▶ **TASK BRIEF**:
First find the line with "Task: Toggle underline" in the entries below, then set down exactly every line through the line with "Given: Open the File menu", that line included.

== GIVEN RECORDS

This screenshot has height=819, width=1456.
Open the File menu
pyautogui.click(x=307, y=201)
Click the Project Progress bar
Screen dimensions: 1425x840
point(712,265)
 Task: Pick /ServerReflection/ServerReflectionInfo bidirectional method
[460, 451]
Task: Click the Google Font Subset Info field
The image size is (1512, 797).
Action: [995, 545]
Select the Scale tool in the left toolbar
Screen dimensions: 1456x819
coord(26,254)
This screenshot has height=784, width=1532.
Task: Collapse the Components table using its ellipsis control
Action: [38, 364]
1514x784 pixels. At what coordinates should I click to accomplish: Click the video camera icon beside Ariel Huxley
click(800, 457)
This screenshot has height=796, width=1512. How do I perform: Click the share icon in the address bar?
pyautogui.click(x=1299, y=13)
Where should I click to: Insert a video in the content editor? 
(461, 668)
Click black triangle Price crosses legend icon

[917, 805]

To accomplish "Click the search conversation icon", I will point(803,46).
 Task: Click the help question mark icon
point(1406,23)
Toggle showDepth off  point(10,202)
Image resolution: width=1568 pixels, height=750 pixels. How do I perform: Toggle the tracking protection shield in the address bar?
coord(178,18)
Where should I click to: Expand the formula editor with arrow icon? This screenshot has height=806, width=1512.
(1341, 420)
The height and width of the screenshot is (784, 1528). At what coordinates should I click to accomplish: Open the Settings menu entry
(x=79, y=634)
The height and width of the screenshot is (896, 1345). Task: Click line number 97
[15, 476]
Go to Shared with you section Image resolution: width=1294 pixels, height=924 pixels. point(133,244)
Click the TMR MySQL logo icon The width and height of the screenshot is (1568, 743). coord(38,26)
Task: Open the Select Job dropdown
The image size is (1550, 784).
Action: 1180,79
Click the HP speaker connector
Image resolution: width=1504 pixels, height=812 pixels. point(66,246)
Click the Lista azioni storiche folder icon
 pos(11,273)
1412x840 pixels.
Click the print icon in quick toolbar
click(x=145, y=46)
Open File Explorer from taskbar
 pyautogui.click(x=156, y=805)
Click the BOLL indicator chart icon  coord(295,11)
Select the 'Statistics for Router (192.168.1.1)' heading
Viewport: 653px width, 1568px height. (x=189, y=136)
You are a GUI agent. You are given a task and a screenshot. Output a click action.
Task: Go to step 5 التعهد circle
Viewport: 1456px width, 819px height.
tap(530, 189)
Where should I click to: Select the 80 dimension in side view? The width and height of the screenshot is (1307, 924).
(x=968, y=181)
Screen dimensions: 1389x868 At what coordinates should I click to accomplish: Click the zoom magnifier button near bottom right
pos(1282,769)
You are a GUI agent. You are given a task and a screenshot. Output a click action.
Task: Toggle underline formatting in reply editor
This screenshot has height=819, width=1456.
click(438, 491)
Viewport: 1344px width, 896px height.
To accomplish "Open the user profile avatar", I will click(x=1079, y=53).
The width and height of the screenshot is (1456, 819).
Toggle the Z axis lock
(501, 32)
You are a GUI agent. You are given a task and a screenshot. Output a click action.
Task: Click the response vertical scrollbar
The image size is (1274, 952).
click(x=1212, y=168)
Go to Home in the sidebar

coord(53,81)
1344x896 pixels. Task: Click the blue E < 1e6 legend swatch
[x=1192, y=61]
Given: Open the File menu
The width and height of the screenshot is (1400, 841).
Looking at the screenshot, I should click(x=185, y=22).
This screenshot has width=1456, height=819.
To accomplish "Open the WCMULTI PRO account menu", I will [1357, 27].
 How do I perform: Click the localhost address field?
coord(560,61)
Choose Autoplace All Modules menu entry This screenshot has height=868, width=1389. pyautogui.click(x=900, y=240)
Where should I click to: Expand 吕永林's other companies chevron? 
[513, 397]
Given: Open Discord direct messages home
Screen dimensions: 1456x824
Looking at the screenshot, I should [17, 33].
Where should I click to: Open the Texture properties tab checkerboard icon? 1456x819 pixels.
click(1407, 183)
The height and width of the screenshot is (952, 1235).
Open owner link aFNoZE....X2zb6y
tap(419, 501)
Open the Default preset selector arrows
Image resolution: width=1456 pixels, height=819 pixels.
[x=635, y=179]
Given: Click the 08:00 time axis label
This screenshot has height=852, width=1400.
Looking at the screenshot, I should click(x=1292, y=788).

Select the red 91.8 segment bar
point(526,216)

====

▶ **PROBLEM SOLUTION**:
Task: Toggle underline formatting in reply editor
This screenshot has height=819, width=1456.
click(438, 491)
Viewport: 1344px width, 896px height.
To accomplish "Open the user profile avatar", I will click(x=1079, y=53).
The width and height of the screenshot is (1456, 819).
Toggle the Z axis lock
(501, 32)
You are a GUI agent. You are given a task and a screenshot. Output a click action.
Task: Click the response vertical scrollbar
The image size is (1274, 952).
click(x=1212, y=168)
Go to Home in the sidebar

coord(53,81)
1344x896 pixels. Task: Click the blue E < 1e6 legend swatch
[x=1192, y=61]
Given: Open the File menu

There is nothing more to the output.